The Math behind UniswapV2
Liquidity Pools: A Quick Intro & Comparison to Forex
In the realm of decentralized finance (DeFi), liquidity pools function as the crypto equivalent of traditional foreign exchange markets, but with a twist. Picture a large shared pot where users deposit pairs of cryptocurrencies. This pot is the liquidity pool, allowing traders to swap one crypto for another directly, without any middlemen.
Compare this to traditional Forex, where banks and financial institutions act as intermediaries, facilitating currency exchange. In Forex, liquidity hinges on the market's size and the number of participants. Liquidity pools, on the other hand, are fueled by the users themselves, creating a more open and accessible system.
In essence, liquidity pools are the driving force behind DeFi, providing a decentralized alternative to traditional foreign exchange markets.

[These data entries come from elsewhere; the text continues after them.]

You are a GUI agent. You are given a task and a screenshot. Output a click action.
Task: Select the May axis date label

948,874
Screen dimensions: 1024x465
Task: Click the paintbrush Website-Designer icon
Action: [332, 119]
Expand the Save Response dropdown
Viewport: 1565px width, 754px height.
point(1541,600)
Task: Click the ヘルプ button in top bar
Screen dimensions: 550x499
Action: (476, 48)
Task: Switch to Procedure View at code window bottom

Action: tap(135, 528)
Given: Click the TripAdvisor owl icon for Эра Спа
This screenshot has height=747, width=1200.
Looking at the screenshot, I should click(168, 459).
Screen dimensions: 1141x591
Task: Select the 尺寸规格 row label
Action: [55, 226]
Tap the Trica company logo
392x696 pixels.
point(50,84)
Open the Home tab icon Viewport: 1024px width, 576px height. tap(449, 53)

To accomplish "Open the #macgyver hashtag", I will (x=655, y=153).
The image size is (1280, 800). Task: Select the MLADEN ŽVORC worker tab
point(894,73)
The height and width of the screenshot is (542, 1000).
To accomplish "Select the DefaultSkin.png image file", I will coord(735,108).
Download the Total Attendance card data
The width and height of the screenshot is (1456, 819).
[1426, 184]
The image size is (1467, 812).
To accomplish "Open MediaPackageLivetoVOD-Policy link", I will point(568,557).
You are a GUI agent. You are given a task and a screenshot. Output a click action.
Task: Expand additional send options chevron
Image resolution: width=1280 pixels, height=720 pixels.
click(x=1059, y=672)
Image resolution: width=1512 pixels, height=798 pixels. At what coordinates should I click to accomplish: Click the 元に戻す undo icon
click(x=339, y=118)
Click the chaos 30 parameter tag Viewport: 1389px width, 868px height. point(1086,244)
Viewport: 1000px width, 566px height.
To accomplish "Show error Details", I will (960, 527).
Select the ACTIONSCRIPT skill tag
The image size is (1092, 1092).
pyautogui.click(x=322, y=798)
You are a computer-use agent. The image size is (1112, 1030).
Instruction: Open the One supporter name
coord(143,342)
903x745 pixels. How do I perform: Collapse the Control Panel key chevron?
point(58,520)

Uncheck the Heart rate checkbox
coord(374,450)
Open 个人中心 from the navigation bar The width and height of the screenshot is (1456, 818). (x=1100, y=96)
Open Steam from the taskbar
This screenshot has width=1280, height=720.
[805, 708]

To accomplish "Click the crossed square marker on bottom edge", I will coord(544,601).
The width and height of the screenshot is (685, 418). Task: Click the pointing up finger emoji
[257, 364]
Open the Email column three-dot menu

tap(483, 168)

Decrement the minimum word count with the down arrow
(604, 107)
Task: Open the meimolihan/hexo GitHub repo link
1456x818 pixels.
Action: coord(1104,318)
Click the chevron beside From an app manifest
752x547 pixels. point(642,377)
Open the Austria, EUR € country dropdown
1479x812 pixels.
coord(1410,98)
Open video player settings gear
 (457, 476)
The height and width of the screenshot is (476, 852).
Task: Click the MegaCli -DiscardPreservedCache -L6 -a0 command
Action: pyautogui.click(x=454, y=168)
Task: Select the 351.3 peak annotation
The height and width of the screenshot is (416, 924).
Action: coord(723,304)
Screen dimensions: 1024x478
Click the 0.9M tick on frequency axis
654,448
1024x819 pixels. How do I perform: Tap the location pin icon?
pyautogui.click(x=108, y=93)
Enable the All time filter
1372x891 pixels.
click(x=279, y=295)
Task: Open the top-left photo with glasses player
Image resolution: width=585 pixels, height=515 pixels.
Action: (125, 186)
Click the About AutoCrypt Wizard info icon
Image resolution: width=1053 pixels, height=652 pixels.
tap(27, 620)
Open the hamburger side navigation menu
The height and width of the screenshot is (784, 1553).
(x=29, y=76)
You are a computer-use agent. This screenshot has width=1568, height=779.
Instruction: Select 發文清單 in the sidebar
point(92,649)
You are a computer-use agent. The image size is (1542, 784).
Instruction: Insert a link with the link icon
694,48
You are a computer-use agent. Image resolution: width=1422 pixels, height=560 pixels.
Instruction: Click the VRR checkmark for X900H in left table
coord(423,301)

They enable peer-to-peer trading, fostering transparency and accessibility in the crypto world.
The AMM bonding curve
In decentralized finance (DeFi) protocols like UniswapV2, bonding curves represent the relationship between the asset reserves in a liquidity pool.
The curve is typically represented as: x * y = k where x and y are the reserves of two assets in the liquidity pool and k is a constant representing the product of the reserves.
Understanding Constant Product AMMs
Let's explore constant product AMMs, a decentralized exchange model, and the concept of liquidity within them.
The core equation behind a constant product AMM is:
x * y = L ^ 2- x = quantity of token X
- y = quantity of token Y
- L = liquidity
Illustrative Example
Consider an AMM with the following parameters:
For example, let x = 100 ETH and y = 200 DAI. Then k = 100 × 200 = 20,000, so L = √20,000 ≈ 141.42.
Swap Δx = 10 ETH:
new x = 110
new y = k / 110 ≈ 181.82
Δy received ≈ 18.18 DAI (ignoring fees)
This illustrates how prices adjust to keep x × y = k in a constant product AMM.